Desde luego, si alguien convierte sus desacuerdos en gritos desaforados, epítetos ofensivos contra la otra, el problema ya es serio. Es no solo para pedir perdón y excusarse por los exabruptos, sino para cuestionarse uno que la modificación de esa conducta es necesidad capital. ¡Porque se estaría perdiendo un diamante apreciado! Hay que comprender, entonces, que ‘el disentir no es desamar’. Es la disensión que conduce al ring de boxeo: ‘Y te apunto donde duele y te acuerdo el peor de tus pecados, tú reviras la ofensiva y disparas donde sabes que haces daño’.

La situación se torna en totalmente estéril.
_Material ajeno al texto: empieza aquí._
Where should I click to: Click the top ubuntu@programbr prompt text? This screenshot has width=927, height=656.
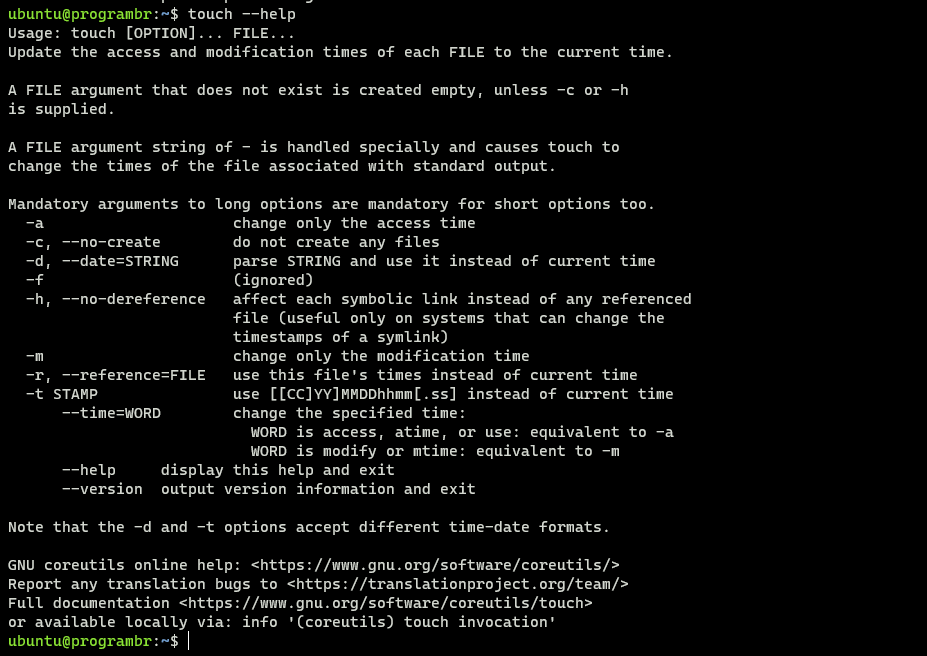coord(93,14)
Aunque ganes la discusión, porque vociferas más, la pérdida es lamentable. “Y en el campo de batalla quedan muertos los minutos que perdemos”.  Triste pérdida, cuando la reflexión debe ser otra, lo que pierdes: “Porque hablamos y no usamos ese tiempo en darnos besos, en pintarnos con las manos las caricias que queremos y que no nos damos porque siempre hablamos de lo tuyo y de lo mío”. Y lo más triste que se pierde: el respeto, la admiración, la percepción de que la riqueza que realmente posee esa persona se me ha regalado en totalidad por el compromiso a compartir vida. Eso fue lo que juramos ante Dios, y ante la comunidad que nos acompañó el precioso día de la alianza de amor. “Y el fantasma de la duda se abre paso en la frontera del futuro, y el presente moribundo se consuela con lo poco que nos queda”.
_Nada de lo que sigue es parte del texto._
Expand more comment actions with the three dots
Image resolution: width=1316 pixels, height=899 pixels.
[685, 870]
No solo se ha perdido el tiempo inútilmente, sino creando una cortina en que más es lo que se pierde que las victorias o campeonatos que podamos ganar. Y todo “mientras muere otro minuto porque hablamos”. Porque hablamos mal y de más. ¿Qué hacer en esos momentos en que uno de los dos cae en la cuenta primero de que estamos perdiendo la tabla? Tal vez, como medida aceptada anteriormente por ambos, que quien se dé cuenta primero de que vamos a explotar, le haga una señal anteriormente convenida para que ambos detengan la conversación. Es como la señal de time out que se pide en basquetbol. No es mandar a callar a otro. Eso es falta de respeto.  Es recordarle lo convenido. Tal vez falle al comienzo. Será entonces la ocasión, en otro momento de reconciliación y paz, de recordar entre ambos lo convenido para una próxima ocasión. Hay quien decía que salía de la casa a pasear y, al regresar, tiraba dentro el sombrero. Si se le devolvía, debía seguir caminando fuera. Señal de que, como dice el español, ‘no estaba el horno para bollos’. Gracioso, tal vez, pero hay que idear ardides entre ambos. Porque lo que no se puede tolerar es el convertir nuestra vida juntos en una pelea de gallos, donde solo puede quedar un gallo vencedor entre gallinas. En otra situación decimos; ‘todito te lo consiento menos mentar a mi madre’, diríamos aquí lo mismo ‘todo lo consiento menos que perdamos la tabla’.